* **GIVEN INFORMATION**
=== Begin Enclosure ===
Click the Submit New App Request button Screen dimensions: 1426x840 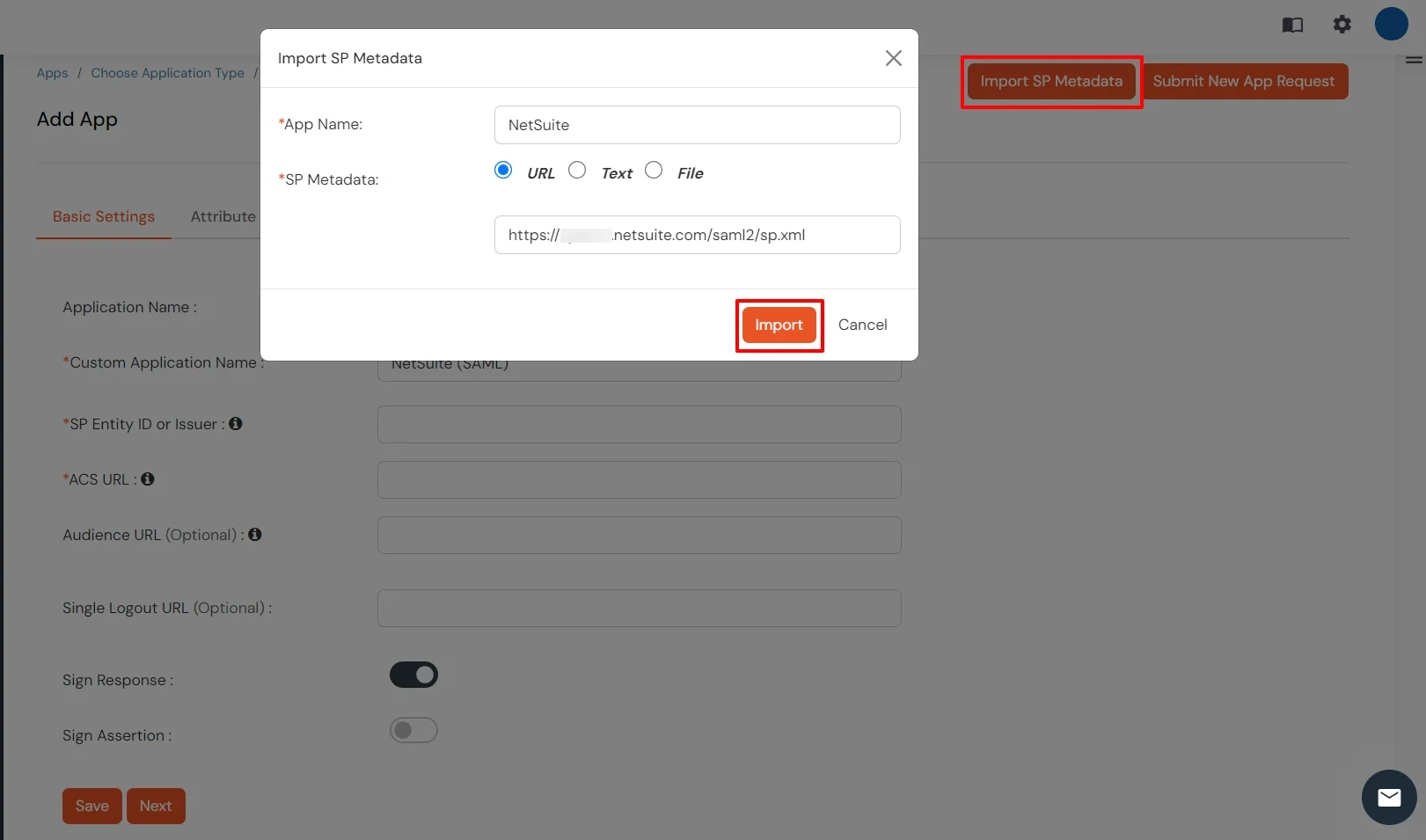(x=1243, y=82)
=== End Enclosure ===
=== Begin Enclosure ===
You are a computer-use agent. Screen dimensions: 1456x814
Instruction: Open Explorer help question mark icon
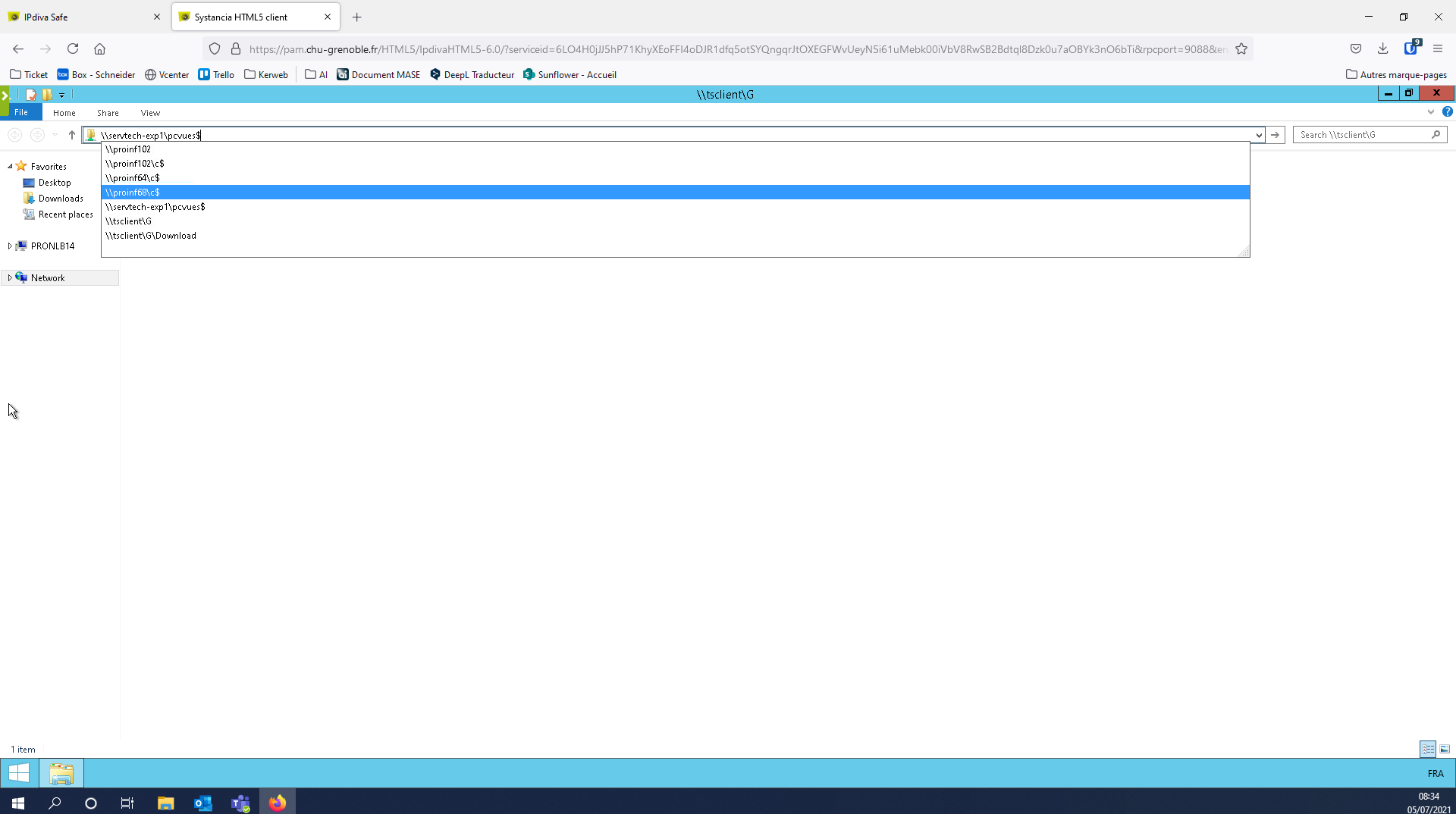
=== End Enclosure ===
=== Begin Enclosure ===
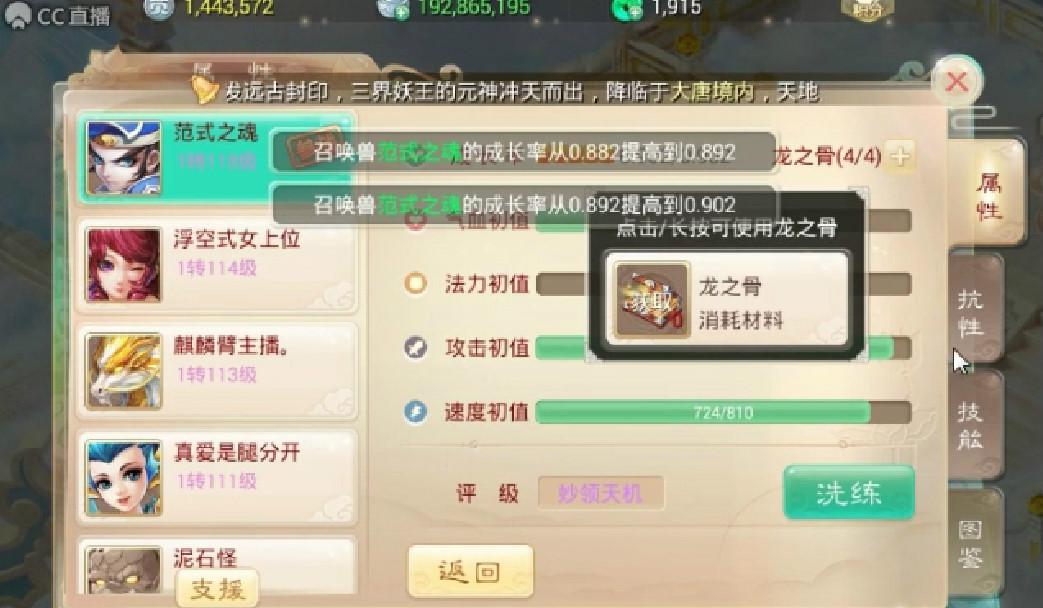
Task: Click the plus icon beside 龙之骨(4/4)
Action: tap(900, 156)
=== End Enclosure ===
* **DESCRIPTION OF THE TASK**
Within the material above, copy exactly the lines from the line that holds "You are a computer-use" up to and including the line that holds "Instruction: Open Explorer".

* **PROBLEM SOLUTION**
You are a computer-use agent. Screen dimensions: 1456x814
Instruction: Open Explorer help question mark icon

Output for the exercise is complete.